Having caught some whiff of the reason for Lazlo’s unexcused absence from the ship, the CO’s towering rage, which had already been approvingly described as “pretty darned epic” in scale, somehow astonishingly re-doubled itself. The effect took place to such an alarming degree that those who cared for him grew concerned for his well-being, not to mention his state of mind and he was just getting up a good head of steam as he got to the phone, ripping it from the duty officer’s hand and quickly asking of Lazlo whether, in his studied professional opinion, it was really true that the naval service was little more than a transportation system for his wedding tackle? Because that was the way it might appear to the disinterested observer.

Without pausing for reply, the CO then offered Lazlo fairly detailed sartorial advice in preparation for a face-to-face meeting right there in the ready room, just as soon as he could change out of that ridiculous costume the entire ship had seen him wearing, disgrace that he was to his squadron in particular and the service in general. During this meeting it was plausibly forecast to Laz that the CO might frabbing kill him, cork-sticking gasper that he was, even going so far as to offer detailed anatomical descriptions of how the deed might be accomplished, complete with promises of sterner measures which would immediately follow.

All of this was put on hold however, as the squawk box beside the duty officer crackled to life with the stern salutation of, “Ready 8, Bridge!”

“Ready 8 aye!” responded the duty officer, just as he’d been taught, and with perhaps a somewhat greater mindfulness of his duty than usual given the current atmosphere in the ready room. In doing so he manfully forbore from the normally overwhelming temptation to make hilarious squawk box responses such as belches and even worse than belches in reply gentle reader, disgusting as they were and having only the slenderest thread of plausible deniability to go along with them. This would all have been in the time honored aviation tradition of biffing the blackshoe professional surface warfare officer, which although it was a simple sport, not unlike clubbing baby seals, was yet considered worth the effort, if only for the practice that was in it.

Something in the current mood made him pause, and a right good pause it was too, for the very next voice to come through the box itself was that of the Actual Captain of the Whole Frabbing Ship, who in no-nonsense verbiage studded with short, stout, Anglo-Saxon derivatives strongly desired and required of our CO that the sun of a beach piece of carp that had kept the Entire Goram Navy from getting about the nation’s business join him up on the bridge for a short but exciting conversation, adding that it would not be very much resented if the CO came along as well, if he wasn’t too busy?
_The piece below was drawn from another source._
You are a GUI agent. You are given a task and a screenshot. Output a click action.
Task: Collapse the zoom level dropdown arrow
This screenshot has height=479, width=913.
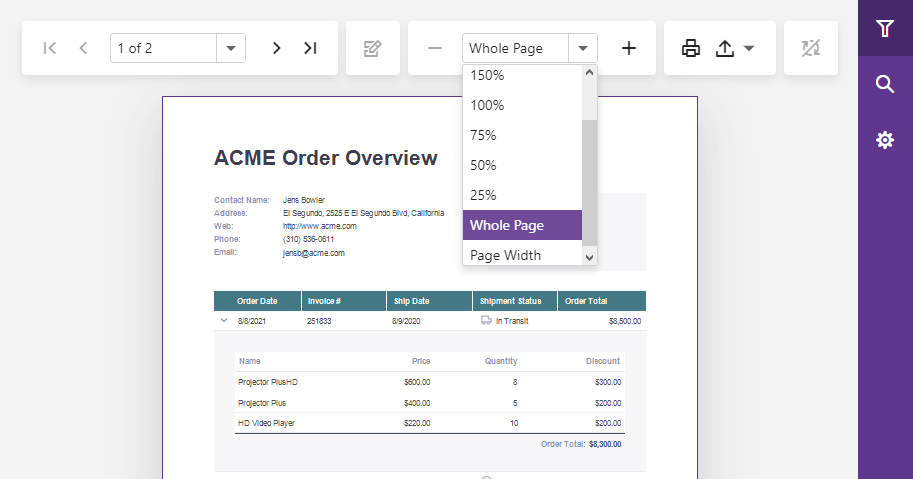[583, 48]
Collar devices were mentally consulted for relative merit, and as events unfolded, our CO’s leisure suited the Captain’s pleasure. The two of them, Lazlo and The Man (who would in a matter of moments and a nine deck climb be just “a man” again) y-clad not in flight suits gentle reader but in khakis as befits a walk-of-shame, reported to the bridge no very long time later, sweat streaming down their faces, chests heaving and eyes bulging out of their heads. What followed after your humble scribe cannot reliably relay, lacking as he did the physical courage to attempt to follow, and not being able to wheedle it out either from Lazlo himself, nor any of the junior officers on watch up on the bridge, selfish bastiches that they were, and we’d have shared it with them maybe, had the roles been reversed. We are left with the strongest impression that the conversation could not be considered a dialogue really, unless your definition of “dialogue” is expansive enough to cover a discussion wherein the party of the first part is entirely in transmit, and the party of the second almost entirely in receive, apart from a few carefully timed “yessirs” and “nosirs” and the occasional, remorseful “no excuse sirs.”
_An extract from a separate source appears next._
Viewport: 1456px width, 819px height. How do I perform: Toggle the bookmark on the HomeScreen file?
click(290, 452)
What I can tell you is that a letter of reprimand is better than no mail at all, and that the next four weeks saw a great deal more of Lazlo at the duty desk and wearing khakis, with only someone to spot him at the desk every seven days or so for him to get a night trap and thereby maintain night currency, great store being set in night currency on the line. Of daylight flights there were few or none, which was all to the good for the rest of us, for we’d gladly take his day hop. When the time came for fitness reports, there were 10 of us in the top 1% category, which is the way things were done in those days, and one of us in the top 5% category, which was the kiss of professional doom. I do not know for a fact that Laz was our anchor man, but if he was not, then some one of the other of us must have been caught by Dad diddling livestock, and word of it never got down to our level.
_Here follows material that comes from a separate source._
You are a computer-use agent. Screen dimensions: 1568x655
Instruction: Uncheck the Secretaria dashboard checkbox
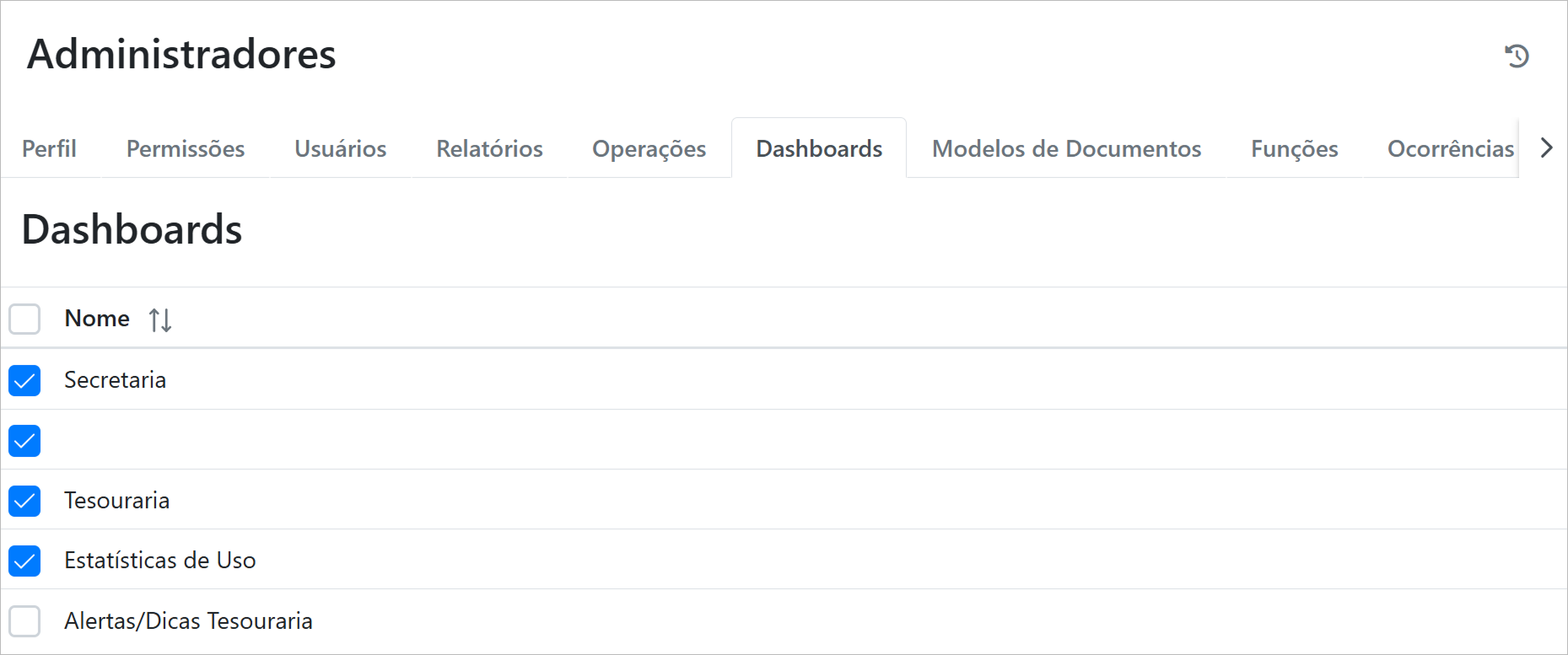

Laz was with us the best part of year before leaving the service, that being the best thing all the way around, really, and joining a major airline, where I imagine he remains to this day. He has by now no doubt risen to the august rank of airline pilot captain-type guy, and if you’re traveling this Christmas gentle reader, who knows but that you may be placing your life in his hands?

And you know where they have been…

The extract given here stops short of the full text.